‘Belén’ San Sebastian Review: When the System Becomes the Punishment

‘Belén’ San Sebastian Review: When the System Becomes the Punishment

A woman who suffers a miscarriage in a hospital is arrested for murder and sent to prison in this Argentine film focused on the efforts to free her. Starring Dolores Fonzi, Camila Plaate, Laura Paredes, and Julieta Cardinali.

Belén arrived one dawn at the Avellaneda Hospital in Tucumán suffering from severe abdominal pain. After being admitted with a diagnosis of “acute abdomen,” she suffered a miscarriage […] In response to this obstetric emergency, she was taken to the gynecology ward for a dilation and curettage procedure. When she awoke from the anesthesia, she found herself surrounded by police officers. The medical staff had accused her of inducing an abortion. Almost immediately, the judicial system intervened, and five days later, instead of being discharged home, she was transferred directly to the Santa Ester women’s prison.»

This is how Dr. Soledad Deza opens her report on what became known as the “Caso Belén”—a case that shocked Argentina and drew international attention in the mid-2010s. Belén, the new film by Dolores Fonzi, begins with this same incident. Inspired by Ana Correa’s book Somos Belén, the film reconstructs the ordeal of a young woman (her real name has not been made public) who arrives at a hospital with excruciating pain. The staff, weary or indifferent, administer painkillers and pay little attention. When she asks to use the bathroom, she returns bleeding heavily. Soon after, she falls asleep, only to wake up handcuffed and accused of murder.

The year is 2014. Argentina is still years away from passing the law legalizing abortion, and in conservative northern provinces like Tucumán, what happened to Belén was treated not as a tragedy but as a crime. Nobody listened to her or her family. Her court-appointed lawyer (played by Julieta Cardinali) wants the case off her desk as quickly as possible. Everything suggests that Belén—jailed while awaiting trial instead of being allowed to remain at home—will be convicted of “aggravated homicide due to kinship.” The likely outcome: a life sentence. By chance, Deza (portrayed by Fonzi herself) learns of the case, begins investigating, and decides to help, even though officially it is not hers to handle.

Belén focuses squarely on the legal battle, unfolding with the kind of procedural clarity reminiscent of certain strands of American courtroom cinema. About Belén herself, we learn very little, apart from the steadfast efforts of her mother and sister to be heard by a justice system determined to ignore them. Deza is given somewhat more shading: she is married (her husband is played by Sergio Prina, from Un cabo suelto), the mother of two children, and a woman driven by obsession, indignation, and disbelief at what the accused has been forced to endure.

At first, Belén (Camila Plaate) is convicted. It is only then that Deza and her colleague (Laura Paredes) take up the case on appeal, quickly realizing the scale of the challenge ahead. The judge (Luis Machín) withholds the case files, the local press brands the young woman a murderer, and even reveals her identity—despite legal prohibitions—causing immense damage to her family’s social and professional lives. When Deza tries to appear on television to present the defense’s perspective, the effort backfires. The media and much of Tucumán’s society refuse to give her a voice. Soon after, she begins receiving threats and even direct attacks.

From this point on, Fonzi’s film shifts its focus to the grassroots mobilization around the case. Deza assembles a multidisciplinary team, determined to amplify Belén’s story both nationally and internationally, hoping that visibility might tilt the balance of justice. The narrative moves toward the marches, the masks, and the demonstrations that many see as precursors to Argentina’s “green wave,” the feminist movement that would soon become a driving force in the campaign for legal abortion. Alongside these protests, the legal team uncovers a pattern of judicial errors, negligence, and outright misconduct that made Belén’s ordeal possible.

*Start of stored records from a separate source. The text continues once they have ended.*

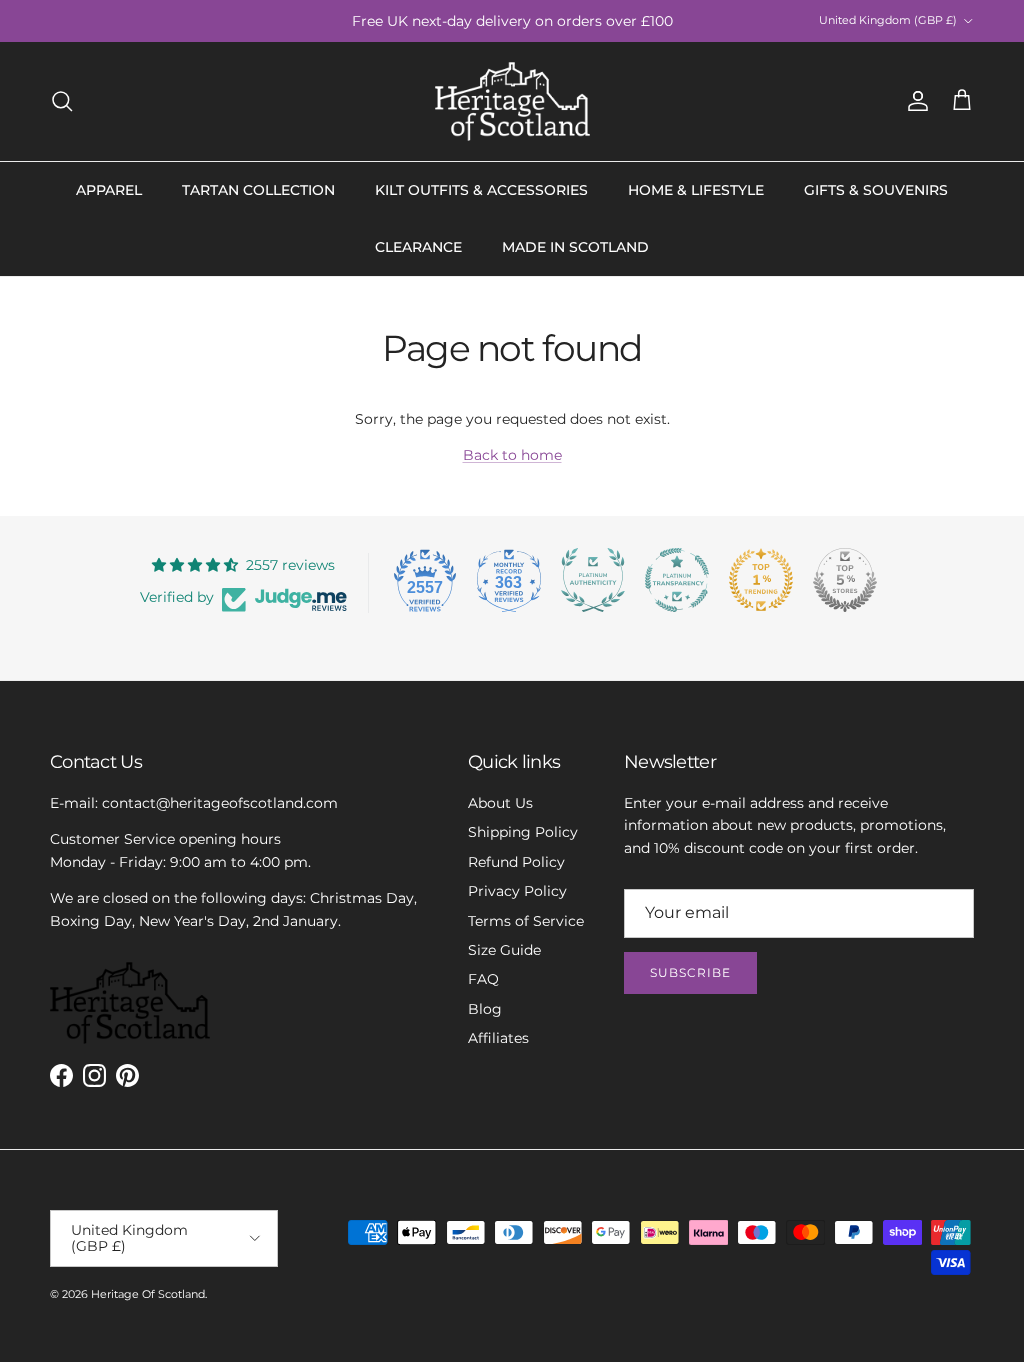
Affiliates (498, 1038)
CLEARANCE (418, 247)
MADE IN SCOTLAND (575, 247)
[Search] (62, 101)
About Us (500, 803)
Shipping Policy (523, 832)
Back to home (512, 455)
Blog (485, 1009)
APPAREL (109, 190)
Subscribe (690, 972)
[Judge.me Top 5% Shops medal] (845, 580)
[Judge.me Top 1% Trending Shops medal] (761, 580)
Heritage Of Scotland (148, 1294)
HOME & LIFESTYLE (696, 190)
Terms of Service (526, 921)
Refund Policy (516, 862)
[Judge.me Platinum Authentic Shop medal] (593, 580)
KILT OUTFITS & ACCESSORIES (481, 190)
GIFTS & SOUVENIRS (876, 190)
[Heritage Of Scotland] (512, 101)
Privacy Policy (517, 891)
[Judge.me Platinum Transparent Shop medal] (677, 580)
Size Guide (504, 950)
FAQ (483, 979)
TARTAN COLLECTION (258, 190)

Unlike Blondi, Fonzi’s previous and more personal film, Belén is constructed as a classical courtroom drama, its structure closer to that of Argentina, 1985—directed by Fonzi’s partner, Santiago Mitre. Both films take a landmark case, follow the lawyers at its center, and weave together their private lives, the looming threats, and the courtroom battles into the dramatic core. In Fonzi’s version, however, the demonstrations and the international pressure of human rights organizations emerge as equally central forces, underscoring the enormity of the injustice faced by a young woman in provincial Argentina.

If Blondi was intimate and idiosyncratic, Belén is driven by outrage. It is a film born of indignation at the brutality of a patriarchal system that criminalized women’s bodies. Even though Argentina’s abortion law passed in 2020 seemed to mark a turning point, today’s political climate suggests the country may not be far from sliding back into defending the same kinds of abuses suffered by Belén. That, ultimately, is the film’s purpose: to remind us—relentlessly—of how easily women’s rights can be trampled when society chooses not to listen.